EXERCISE BRIEF →
Look below for the line that has "Task: Toggle the". Set down the lines from there through the line that has "Given: Select the Пароли tab", exactly as written.

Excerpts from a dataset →
______________________________
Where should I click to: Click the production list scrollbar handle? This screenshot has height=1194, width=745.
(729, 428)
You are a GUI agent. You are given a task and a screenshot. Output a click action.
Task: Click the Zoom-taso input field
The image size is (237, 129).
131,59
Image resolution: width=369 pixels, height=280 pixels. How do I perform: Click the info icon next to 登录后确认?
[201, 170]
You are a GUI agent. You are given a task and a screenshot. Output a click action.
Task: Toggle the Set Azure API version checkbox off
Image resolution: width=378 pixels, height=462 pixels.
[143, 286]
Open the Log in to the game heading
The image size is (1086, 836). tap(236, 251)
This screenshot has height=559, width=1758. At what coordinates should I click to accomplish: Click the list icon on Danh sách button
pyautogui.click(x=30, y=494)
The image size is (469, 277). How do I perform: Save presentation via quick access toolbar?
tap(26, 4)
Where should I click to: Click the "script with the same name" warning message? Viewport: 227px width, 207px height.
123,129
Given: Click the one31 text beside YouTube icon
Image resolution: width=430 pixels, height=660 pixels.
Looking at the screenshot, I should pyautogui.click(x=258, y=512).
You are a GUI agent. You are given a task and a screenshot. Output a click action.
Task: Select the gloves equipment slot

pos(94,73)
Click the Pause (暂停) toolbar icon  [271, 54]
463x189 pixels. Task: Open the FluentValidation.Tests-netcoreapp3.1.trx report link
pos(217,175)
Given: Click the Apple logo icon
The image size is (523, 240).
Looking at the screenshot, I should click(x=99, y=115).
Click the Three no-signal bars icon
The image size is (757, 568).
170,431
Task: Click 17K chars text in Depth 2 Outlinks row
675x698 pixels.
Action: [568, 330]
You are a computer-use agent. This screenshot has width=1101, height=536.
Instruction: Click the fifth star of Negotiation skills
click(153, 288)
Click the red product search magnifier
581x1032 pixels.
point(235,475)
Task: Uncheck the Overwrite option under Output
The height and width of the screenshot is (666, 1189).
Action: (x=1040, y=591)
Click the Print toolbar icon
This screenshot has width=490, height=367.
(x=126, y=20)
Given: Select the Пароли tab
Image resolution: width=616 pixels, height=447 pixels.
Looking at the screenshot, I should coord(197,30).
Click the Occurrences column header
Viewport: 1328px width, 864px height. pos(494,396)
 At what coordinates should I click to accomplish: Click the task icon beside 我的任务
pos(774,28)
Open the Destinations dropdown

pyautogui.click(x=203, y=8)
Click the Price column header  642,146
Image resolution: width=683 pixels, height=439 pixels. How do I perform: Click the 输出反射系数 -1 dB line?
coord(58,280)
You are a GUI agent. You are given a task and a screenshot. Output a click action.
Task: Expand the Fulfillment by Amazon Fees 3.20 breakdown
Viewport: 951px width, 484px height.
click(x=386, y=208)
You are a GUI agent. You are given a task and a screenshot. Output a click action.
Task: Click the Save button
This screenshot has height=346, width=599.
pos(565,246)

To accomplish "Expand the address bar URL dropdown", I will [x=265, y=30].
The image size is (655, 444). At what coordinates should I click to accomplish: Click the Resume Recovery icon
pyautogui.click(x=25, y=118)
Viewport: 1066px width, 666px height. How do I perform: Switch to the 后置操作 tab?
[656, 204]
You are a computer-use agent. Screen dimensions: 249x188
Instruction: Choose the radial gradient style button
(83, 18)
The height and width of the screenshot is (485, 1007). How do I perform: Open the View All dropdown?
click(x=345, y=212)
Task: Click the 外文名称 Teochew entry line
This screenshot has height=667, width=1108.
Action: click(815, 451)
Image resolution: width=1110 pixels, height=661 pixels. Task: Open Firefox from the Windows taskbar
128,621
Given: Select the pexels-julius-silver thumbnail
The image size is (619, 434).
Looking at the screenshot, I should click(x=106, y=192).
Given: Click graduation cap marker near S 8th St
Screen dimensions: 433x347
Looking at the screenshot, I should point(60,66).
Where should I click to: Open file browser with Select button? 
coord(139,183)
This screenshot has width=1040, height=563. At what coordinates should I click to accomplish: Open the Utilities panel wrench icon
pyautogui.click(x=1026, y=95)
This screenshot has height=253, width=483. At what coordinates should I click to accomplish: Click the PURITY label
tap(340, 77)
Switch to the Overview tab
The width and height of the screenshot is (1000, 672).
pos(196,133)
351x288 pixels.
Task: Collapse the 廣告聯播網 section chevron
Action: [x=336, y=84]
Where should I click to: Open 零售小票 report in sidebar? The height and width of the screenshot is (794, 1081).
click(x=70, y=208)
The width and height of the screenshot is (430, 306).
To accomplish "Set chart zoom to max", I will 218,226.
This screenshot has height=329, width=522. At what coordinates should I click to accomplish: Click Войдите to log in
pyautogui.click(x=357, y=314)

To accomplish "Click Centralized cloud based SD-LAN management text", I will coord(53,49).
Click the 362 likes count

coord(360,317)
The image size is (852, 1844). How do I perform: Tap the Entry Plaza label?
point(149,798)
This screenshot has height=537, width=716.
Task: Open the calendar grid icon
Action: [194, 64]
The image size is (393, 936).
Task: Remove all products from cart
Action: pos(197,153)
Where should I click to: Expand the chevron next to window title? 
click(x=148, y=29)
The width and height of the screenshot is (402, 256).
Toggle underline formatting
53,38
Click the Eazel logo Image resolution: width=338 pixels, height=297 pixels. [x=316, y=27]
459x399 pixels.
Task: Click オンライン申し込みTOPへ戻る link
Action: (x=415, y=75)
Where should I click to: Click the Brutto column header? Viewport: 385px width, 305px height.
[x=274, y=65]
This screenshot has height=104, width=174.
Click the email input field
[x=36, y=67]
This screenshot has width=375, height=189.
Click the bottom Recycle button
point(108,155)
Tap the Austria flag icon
______________________________
THE ANSWER →
Task: Toggle the Set Azure API version checkbox off
Image resolution: width=378 pixels, height=462 pixels.
[143, 286]
Open the Log in to the game heading
The image size is (1086, 836). tap(236, 251)
This screenshot has height=559, width=1758. At what coordinates should I click to accomplish: Click the list icon on Danh sách button
pyautogui.click(x=30, y=494)
The image size is (469, 277). How do I perform: Save presentation via quick access toolbar?
tap(26, 4)
Where should I click to: Click the "script with the same name" warning message? Viewport: 227px width, 207px height.
123,129
Given: Click the one31 text beside YouTube icon
Image resolution: width=430 pixels, height=660 pixels.
Looking at the screenshot, I should pyautogui.click(x=258, y=512).
You are a GUI agent. You are given a task and a screenshot. Output a click action.
Task: Select the gloves equipment slot

pos(94,73)
Click the Pause (暂停) toolbar icon  [271, 54]
463x189 pixels. Task: Open the FluentValidation.Tests-netcoreapp3.1.trx report link
pos(217,175)
Given: Click the Apple logo icon
The image size is (523, 240).
Looking at the screenshot, I should click(x=99, y=115).
Click the Three no-signal bars icon
The image size is (757, 568).
170,431
Task: Click 17K chars text in Depth 2 Outlinks row
675x698 pixels.
Action: [568, 330]
You are a computer-use agent. This screenshot has width=1101, height=536.
Instruction: Click the fifth star of Negotiation skills
click(153, 288)
Click the red product search magnifier
581x1032 pixels.
point(235,475)
Task: Uncheck the Overwrite option under Output
The height and width of the screenshot is (666, 1189).
Action: (x=1040, y=591)
Click the Print toolbar icon
This screenshot has width=490, height=367.
(x=126, y=20)
Given: Select the Пароли tab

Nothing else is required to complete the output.